Spinal cord stimulation has been used successfully for more than 40 years. The application of an electrical impulse field on to the spinal cord is used with a battery generator source and a variety of either cylindrical or paddle/plate leads. Energy is delivered from either a conventional internal programmable generator or a rechargeable style battery. Many clinical conditions such as complex regional pain syndrome, failed back spinal syndrome, and extremity neuropathic pain involving the trunk and limbs are approved for its use. This device allows patients to live a successful life without pain.
Therapeutic electrical stimulation of the nervous system has developed enormously during the last 40 or so years, from the work that was performed by Shealy and colleagues to the point where tens of thousands of units have been implanted every year, and yet one of the biggest criticisms is that there is a lack of high-quality evidence of its efficacy.
Since the recent enlightenment regarding the neurophysiology of pain, it has been discovered that electrical stimulation of almost any part of the nervous system can have a dramatic useful purpose of modulating painful conditions, such as spinal conditions (failed back spinal syndrome [FBSS]), complex regional pain syndrome (CRPS) I and II, interstitial cystitis, gastroparesis, chronic pancreatitis, peripheral neuropathic pain, and transformed migraine headaches. It seems that therapeutic stimulation has the potential to continue to add to the knowledge of neurologic function; for example, what does relief of central pain afforded by motor cortex stimulation tell about the integration of motor and sensory systems in the brain? It seems that, at least to some extent, spinal cord stimulation (SCS) influences the intrinsic, already available, modulatory systems, whose function may or may not have been disturbed, to bring about normalization. This principle may apply to neuropathic pain and maladaptive changes occurring in ischemic syndromes, such as myocardial ischemia, peripheral vascular ischemia, and neuropathic ischemia.
The history of neurostimulation
Electrical stimulation for the treatment of pain has been around, in one form or another, in every culture for thousands of years.
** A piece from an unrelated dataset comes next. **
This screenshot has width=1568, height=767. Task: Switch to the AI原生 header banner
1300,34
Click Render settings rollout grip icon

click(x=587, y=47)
It is said that, from circa 9000 bc , bracelets were used to prevent headaches and arthritis. Each culture acquired and/or discovered a type of fish that could, through electrical stimulation, stun or affect a person in one way or another. In the Nile Valley, Africa, electric catfish use electrical discharge to stun their prey. The ancient Egyptians acknowledged the power of the Nile catfish in tomb paintings. The ancient Greeks called the ray “Narke” or “numbness-producing,” from which the word “narcosis” was coined. The Romans called the ray “torpedo” from the word “torpor” because the name was synonymous with the effect. Conditions such as gout and headaches were treated by having the torpedo fish discharge its electrical charge close to the site of the painful condition ( Fig. 1 ).
The therapeutic application of electricity called “Franklinism” was named after the American statesman and scientist Benjamin Franklin, who, with his famous kite experiment in 1775, proved that lightening and electrostatic charge on a Leyden jar were identical. John Wesley, the founder of Methodism, extolled the virtues of electricity in his book, The Desideratum , and advocated electrotherapy for angina pectoris, gout, headaches, pleuritic pain, and sciatica.
Gate control theory and implantable stimulators
The theory by Melzack and Wall in 1965 postulated central inhibition of pain by nonpainful stimuli, a concept that had been predicted half a century ago by the English neurologist Sir Henry Head. In 1965, Wall recruited William Sweet, Head of Neurosurgery at Harvard Medical School, to clinically test the gate theory. Melzack and Wall proposed in their theory that nerve impulses from afferent fibers lead to spinal cord transmission (T) cells in the substantia gelatinosa. The firing of the projection neuron determines pain. The inhibitory interneuron decreases the chance that the projection neuron will fire. Firing of C fibers inhibits the inhibitory interneuron (indirectly), thereby increasing the chances that the projection neuron will fire. Firing of the large myelinated Aβ fibers activates the inhibitory interneuron, reducing the chances that the projection neuron will fire, even in the presence of a firing nociceptive fiber. The marriage of electricity to pain control in this paradigm of the gate control theory lies in the age-old principle of “counterirritation.” At first, they experimented on their own infraorbital nerves using needle-stimulating electrodes and on superficial nerves, such as the ulnar nerve, using superficial electrodes. Then they used transcutaneous or percutaneous stimulation in 3 patients who experienced partial or complete relief of pain during stimulation. Shealy (a neurosurgeon in La Crosse, Wisconsin) and colleagues thought that the “gate” could be best closed by stimulating the dorsal columns and confirmed this assumption experimentally in cats. In 1967, Shealy and his coworkers implanted a device ( Fig. 2 ) in a 50-year-old woman suffering from intractable carcinomatous pelvic pain and used a radiofrequency stimulator.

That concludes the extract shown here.